We read in the Book of Yirmiyahu[14]that as the Jews headed toward Egypt in the aftermath of Gedalya’s assassination, they made a stop near Bethlehem, where they consulted with the prophet for guidance (though in the end they ignored his instructions, as mentioned). Quite possibly, it was at this point that they passed the grave of their matriarch, who, seeing the last remnants of her children leaving their homeland, erupted in tearful prayer before the Heavenly Throne. Rachel’s tears were shed not as the Babylonian conquerors led the Jews from Jerusalem to Babylonia, but rather several months later, when the remaining Jewish population headed southward toward Egypt, passing by the gravesite of Rachel Imenu. This journey marked the end of organized Jewish life in Eress Yisrael, and this tragedy prompted our matriarch to cry before Gd on behalf of her children.

Pointing data for text and elements:
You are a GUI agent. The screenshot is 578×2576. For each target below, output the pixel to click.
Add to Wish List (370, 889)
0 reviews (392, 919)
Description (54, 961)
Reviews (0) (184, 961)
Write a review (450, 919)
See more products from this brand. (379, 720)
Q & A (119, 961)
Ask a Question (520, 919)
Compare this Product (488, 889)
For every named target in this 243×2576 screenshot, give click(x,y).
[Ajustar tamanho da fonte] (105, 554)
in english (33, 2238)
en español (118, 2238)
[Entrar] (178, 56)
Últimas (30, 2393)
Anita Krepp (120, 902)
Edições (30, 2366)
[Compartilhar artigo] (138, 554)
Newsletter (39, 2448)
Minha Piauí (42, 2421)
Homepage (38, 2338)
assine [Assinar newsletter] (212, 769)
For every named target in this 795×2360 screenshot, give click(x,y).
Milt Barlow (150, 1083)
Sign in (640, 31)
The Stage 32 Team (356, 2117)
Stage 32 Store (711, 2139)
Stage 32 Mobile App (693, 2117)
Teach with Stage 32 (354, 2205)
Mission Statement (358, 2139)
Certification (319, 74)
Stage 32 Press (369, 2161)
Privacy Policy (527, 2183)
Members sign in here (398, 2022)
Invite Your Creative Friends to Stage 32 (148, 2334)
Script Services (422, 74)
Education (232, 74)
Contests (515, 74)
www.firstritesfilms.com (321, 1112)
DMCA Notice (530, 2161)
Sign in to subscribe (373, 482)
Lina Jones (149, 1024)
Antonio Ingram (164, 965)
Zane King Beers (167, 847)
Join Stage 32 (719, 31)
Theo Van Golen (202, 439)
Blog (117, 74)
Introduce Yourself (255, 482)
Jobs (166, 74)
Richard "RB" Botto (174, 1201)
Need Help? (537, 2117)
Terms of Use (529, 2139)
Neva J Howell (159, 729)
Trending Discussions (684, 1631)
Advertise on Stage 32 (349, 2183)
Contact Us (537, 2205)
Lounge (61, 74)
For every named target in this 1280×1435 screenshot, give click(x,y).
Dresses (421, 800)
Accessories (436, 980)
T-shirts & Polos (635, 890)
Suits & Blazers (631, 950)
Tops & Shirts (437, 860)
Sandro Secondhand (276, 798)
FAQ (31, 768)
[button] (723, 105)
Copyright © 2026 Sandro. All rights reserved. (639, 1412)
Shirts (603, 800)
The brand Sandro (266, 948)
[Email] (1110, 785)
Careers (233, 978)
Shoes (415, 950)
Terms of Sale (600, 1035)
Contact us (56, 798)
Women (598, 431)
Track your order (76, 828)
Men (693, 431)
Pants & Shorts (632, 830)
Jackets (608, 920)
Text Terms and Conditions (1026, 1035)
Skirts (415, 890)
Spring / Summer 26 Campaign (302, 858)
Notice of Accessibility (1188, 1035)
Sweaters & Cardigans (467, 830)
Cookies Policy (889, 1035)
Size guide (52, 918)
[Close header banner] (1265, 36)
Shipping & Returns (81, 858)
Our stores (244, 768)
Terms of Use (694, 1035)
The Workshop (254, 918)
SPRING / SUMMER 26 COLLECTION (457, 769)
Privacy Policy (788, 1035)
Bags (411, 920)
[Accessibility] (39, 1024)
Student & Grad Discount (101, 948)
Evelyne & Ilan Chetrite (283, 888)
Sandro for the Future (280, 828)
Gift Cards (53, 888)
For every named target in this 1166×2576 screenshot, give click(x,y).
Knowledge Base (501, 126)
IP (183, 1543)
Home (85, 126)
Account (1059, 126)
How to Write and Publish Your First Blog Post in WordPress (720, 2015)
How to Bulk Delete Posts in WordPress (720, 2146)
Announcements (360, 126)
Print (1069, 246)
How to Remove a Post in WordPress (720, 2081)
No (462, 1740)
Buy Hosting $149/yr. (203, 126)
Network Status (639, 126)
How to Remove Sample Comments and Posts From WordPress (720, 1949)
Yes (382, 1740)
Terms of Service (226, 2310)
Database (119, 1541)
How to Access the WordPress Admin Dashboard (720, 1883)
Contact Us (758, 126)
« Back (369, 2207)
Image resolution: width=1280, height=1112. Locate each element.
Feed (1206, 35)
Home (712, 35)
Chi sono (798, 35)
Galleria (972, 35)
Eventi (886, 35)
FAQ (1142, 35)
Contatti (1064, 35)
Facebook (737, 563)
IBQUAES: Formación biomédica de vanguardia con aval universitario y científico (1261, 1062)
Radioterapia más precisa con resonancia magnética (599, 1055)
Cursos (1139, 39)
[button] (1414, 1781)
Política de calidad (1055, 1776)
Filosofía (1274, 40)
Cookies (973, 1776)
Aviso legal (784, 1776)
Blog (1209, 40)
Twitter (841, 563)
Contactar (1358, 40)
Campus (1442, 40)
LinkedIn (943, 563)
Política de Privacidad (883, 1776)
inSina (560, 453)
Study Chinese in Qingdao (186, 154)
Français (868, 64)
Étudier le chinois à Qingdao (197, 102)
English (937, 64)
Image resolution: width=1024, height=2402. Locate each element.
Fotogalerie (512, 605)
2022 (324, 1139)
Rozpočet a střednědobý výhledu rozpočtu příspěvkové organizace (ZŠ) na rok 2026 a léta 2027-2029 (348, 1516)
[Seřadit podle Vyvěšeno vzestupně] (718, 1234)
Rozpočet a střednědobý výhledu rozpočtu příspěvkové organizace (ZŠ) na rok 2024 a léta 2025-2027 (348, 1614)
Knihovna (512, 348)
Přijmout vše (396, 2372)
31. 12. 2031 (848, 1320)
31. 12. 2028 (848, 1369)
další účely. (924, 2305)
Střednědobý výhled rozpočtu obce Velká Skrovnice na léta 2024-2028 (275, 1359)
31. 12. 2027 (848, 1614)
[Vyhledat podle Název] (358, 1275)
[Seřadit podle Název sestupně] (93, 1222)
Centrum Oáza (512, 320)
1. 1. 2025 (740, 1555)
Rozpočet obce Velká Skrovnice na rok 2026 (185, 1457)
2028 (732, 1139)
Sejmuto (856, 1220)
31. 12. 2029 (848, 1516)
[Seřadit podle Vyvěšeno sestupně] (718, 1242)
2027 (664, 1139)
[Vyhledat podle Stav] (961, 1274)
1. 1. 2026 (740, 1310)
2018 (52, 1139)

EXERCISE SET:
1. Condense the paragraph of the passage on Rachel's tears that begins "We read in the Book of Yirmiyahu" into a short bulleted list that keeps its main facts.
2. Repeat word for word the part of the passage on Rachel's tears that opens with the words containing "We read in the" and closes with "of her children.".
The pointing data are not needed for the work on the passage about Rachel's tears.

EXERCISE RESPONSES:
1.
- After Gedalya's assassination, the Jews headed toward Egypt and stopped near Bethlehem to consult the prophet, though they later ignored his instructions.
- Quite possibly, they passed the grave of their matriarch Rachel at this point. Seeing the last remnants of her children leaving their homeland, she erupted in tearful prayer before the Heavenly Throne.
- Her tears were not shed when the Babylonians led the Jews from Jerusalem to Babylonia. They came several months later, when the remaining Jews went south toward Egypt past her gravesite.
- This journey marked the end of organized Jewish life in Eress Yisrael, and the tragedy moved Rachel to cry before Gd on behalf of her children.

2.
We read in the Book of Yirmiyahu[14]that as the Jews headed toward Egypt in the aftermath of Gedalya’s assassination, they made a stop near Bethlehem, where they consulted with the prophet for guidance (though in the end they ignored his instructions, as mentioned). Quite possibly, it was at this point that they passed the grave of their matriarch, who, seeing the last remnants of her children leaving their homeland, erupted in tearful prayer before the Heavenly Throne. Rachel’s tears were shed not as the Babylonian conquerors led the Jews from Jerusalem to Babylonia, but rather several months later, when the remaining Jewish population headed southward toward Egypt, passing by the gravesite of Rachel Imenu. This journey marked the end of organized Jewish life in Eress Yisrael, and this tragedy prompted our matriarch to cry before Gd on behalf of her children.